第85話 手のひらの上
粘液物が付着した食器をひたすら綺麗にしていく。泡が溜まっている桶の中に次々と投入される皿は洗っても洗ってもキリがない。ノアは三百人以上いる使用人達が食べ終わった後の、汚れた皿を全て押し付けられたのだ。だがそれだけではない。厨房の掃除や食材の調達までもノアの仕事になっていた。使用人達は、必死こいて手を動かしているノアを見て嗤っている。しかしそれを条件に、ノアも厨房を使わせてもらえるのなら安いものだ。すると新たな皿がノアの元に運ばれてくる。ノアはまた乱暴に桶の中に皿を突っ込まれると思い、水飛沫が目に入らないように構えていたのだが、桶の中に皿が入れられることはなかった。ノアはそれを不思議に思い、皿を運んできた使用人の顔を見上げた。
「……あ、あの。……その」
その使用人はノアが罪人と仕立て上げられた原因でもある少女だった。その少女は兎の耳をぺたりと伏せて怯えたようにメイド服のエプロンをぎゅっと握りしめていた。
「本当にごめんなさい!」
少女は頭を勢いよく下げた。顔を上げた時には目は涙で揺れ、罪悪感で胸がはち切れるのを堪えるように胸を押さえている。

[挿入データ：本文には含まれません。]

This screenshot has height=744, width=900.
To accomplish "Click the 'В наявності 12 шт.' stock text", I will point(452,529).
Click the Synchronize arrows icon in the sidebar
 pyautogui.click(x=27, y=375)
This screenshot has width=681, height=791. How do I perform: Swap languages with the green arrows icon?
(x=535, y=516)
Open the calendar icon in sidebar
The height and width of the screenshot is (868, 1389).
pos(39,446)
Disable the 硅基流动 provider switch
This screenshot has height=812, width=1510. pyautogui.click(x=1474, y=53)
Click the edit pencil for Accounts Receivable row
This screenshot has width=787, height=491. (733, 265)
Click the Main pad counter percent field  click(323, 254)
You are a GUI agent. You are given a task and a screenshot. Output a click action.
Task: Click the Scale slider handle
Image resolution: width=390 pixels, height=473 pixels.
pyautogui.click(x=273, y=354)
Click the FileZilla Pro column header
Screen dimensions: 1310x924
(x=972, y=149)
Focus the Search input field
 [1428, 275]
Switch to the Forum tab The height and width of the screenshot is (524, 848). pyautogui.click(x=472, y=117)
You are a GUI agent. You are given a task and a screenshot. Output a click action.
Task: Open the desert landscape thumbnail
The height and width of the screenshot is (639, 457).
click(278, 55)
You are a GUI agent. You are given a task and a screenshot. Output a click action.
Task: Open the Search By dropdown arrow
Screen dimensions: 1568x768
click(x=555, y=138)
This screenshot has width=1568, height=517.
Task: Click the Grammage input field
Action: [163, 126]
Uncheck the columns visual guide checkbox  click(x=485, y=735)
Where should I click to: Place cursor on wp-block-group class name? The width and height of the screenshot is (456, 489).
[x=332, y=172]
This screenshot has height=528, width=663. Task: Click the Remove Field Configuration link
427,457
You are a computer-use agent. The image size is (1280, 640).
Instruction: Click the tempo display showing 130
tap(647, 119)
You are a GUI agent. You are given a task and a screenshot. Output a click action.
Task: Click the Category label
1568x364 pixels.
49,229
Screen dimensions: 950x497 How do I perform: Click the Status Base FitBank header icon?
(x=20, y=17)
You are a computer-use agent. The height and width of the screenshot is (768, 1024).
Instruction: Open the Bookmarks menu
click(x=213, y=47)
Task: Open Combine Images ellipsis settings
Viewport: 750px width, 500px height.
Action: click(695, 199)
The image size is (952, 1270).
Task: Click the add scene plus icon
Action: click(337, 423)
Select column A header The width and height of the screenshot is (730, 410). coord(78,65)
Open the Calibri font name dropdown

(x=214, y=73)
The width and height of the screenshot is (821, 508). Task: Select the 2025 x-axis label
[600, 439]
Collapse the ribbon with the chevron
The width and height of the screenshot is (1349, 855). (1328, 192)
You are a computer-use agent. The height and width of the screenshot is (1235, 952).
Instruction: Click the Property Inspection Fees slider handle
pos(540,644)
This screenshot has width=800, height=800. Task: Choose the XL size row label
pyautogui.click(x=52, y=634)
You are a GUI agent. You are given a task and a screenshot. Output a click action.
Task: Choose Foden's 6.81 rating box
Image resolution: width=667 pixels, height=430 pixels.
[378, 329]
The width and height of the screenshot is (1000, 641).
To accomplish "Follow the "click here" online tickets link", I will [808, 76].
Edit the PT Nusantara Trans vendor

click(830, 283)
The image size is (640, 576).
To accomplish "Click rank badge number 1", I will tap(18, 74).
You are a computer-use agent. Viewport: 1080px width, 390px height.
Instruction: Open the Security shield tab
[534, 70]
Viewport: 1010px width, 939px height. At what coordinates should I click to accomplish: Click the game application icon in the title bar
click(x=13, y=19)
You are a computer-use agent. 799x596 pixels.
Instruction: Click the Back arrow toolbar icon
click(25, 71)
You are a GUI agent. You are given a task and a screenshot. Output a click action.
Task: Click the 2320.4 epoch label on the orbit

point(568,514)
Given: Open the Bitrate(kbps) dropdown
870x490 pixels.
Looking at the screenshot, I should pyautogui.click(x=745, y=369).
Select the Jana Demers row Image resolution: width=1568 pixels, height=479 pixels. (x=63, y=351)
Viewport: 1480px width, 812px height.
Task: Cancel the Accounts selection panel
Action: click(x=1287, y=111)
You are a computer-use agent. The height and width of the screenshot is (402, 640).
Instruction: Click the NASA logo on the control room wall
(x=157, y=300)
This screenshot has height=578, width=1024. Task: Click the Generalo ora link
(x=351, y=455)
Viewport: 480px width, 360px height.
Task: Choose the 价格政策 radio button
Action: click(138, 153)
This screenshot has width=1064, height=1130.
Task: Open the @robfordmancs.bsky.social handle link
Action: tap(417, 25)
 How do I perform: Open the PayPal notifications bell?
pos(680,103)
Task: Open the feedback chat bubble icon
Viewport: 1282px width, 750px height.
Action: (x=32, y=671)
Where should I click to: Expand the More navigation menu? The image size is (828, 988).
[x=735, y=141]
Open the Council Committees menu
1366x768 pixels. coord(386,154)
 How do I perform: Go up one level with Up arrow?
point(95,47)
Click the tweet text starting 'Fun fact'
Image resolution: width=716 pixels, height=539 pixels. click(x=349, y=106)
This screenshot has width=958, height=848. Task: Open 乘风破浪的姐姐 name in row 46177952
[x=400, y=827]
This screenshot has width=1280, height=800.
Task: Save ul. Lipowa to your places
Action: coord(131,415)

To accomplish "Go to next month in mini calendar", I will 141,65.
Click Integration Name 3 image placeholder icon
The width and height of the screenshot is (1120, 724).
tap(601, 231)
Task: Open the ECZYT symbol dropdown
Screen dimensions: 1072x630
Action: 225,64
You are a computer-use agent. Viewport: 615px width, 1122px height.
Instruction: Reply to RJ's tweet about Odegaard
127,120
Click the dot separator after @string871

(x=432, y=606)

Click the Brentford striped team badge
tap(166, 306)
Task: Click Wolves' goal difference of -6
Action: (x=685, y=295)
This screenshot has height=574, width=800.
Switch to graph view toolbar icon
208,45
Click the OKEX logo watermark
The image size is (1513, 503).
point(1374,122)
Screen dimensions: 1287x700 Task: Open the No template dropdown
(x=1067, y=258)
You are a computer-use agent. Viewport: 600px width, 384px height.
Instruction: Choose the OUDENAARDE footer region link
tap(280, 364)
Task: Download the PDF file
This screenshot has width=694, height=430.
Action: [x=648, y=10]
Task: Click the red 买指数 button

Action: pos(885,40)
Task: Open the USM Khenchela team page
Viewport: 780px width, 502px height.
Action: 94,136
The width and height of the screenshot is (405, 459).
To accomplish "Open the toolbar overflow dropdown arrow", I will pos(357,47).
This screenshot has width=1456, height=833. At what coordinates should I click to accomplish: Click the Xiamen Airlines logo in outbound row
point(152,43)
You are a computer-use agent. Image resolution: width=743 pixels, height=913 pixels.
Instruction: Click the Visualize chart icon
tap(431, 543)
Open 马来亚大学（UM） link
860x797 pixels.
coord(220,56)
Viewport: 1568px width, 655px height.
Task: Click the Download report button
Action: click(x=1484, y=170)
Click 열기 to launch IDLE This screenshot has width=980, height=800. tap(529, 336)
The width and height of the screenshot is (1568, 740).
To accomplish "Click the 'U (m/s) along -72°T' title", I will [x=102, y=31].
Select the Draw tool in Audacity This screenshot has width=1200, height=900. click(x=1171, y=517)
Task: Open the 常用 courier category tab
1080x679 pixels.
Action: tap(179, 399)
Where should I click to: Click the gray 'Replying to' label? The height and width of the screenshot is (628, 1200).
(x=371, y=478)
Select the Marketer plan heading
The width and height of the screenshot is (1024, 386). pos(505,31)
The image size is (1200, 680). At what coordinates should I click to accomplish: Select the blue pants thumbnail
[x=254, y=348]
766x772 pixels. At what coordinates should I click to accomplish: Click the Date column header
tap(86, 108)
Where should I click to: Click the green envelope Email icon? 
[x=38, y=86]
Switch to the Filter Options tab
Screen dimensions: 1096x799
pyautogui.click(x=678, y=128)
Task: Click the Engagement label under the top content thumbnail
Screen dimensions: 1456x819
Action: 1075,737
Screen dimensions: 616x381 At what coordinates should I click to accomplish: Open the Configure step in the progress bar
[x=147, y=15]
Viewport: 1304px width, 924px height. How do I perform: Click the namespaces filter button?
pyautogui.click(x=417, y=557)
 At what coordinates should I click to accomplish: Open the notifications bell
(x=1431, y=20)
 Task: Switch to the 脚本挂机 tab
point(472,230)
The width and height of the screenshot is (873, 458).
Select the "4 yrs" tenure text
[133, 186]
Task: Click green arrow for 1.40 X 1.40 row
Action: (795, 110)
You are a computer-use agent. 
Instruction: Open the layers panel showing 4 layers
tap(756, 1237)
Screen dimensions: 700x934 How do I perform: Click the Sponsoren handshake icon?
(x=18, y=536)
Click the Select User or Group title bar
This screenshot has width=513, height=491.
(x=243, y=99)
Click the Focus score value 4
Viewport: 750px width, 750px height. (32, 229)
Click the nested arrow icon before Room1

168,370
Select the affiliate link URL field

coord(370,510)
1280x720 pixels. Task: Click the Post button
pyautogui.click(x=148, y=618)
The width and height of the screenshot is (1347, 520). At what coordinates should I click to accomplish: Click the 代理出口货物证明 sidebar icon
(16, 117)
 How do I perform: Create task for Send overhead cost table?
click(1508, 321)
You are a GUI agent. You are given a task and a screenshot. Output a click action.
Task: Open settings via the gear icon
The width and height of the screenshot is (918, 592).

「……謝って許されることじゃないのはわかってます。 でも、それでも……。本当にごめんなさい」
ノアは懺悔する少女の姿を、透明な瞳にしばらく映していた。確かに罪人のレッテルを貼られたせいで周りには軽蔑されたり拒否される事がほとんどで、城で暮らすには不便な事が多い。だがその事に怒りは感じていない。ノアにとって、その程度のことで怒りを覚える気にもならない。こんなのは不幸でも何でもないのだ。ノアは視線を外してまた手を動かし始める。
「別に気にしてないですよ」
「そんな。……そうですか、わかりました」
本人が気にしていないと言うならこの問題はそこで終わりだ。少女もそれを理解したように唇を噛んで引き下がる、ことはしなかった。
少女はノアの隣に腰を下ろして桶の中に手を入れる。皿洗いを手伝おうと言うのだろう。だがこの水は使用人達がノアのために用意した水だ。外の水と変わらない冷水で、少女はすぐに痛みを感じて顔を歪めた。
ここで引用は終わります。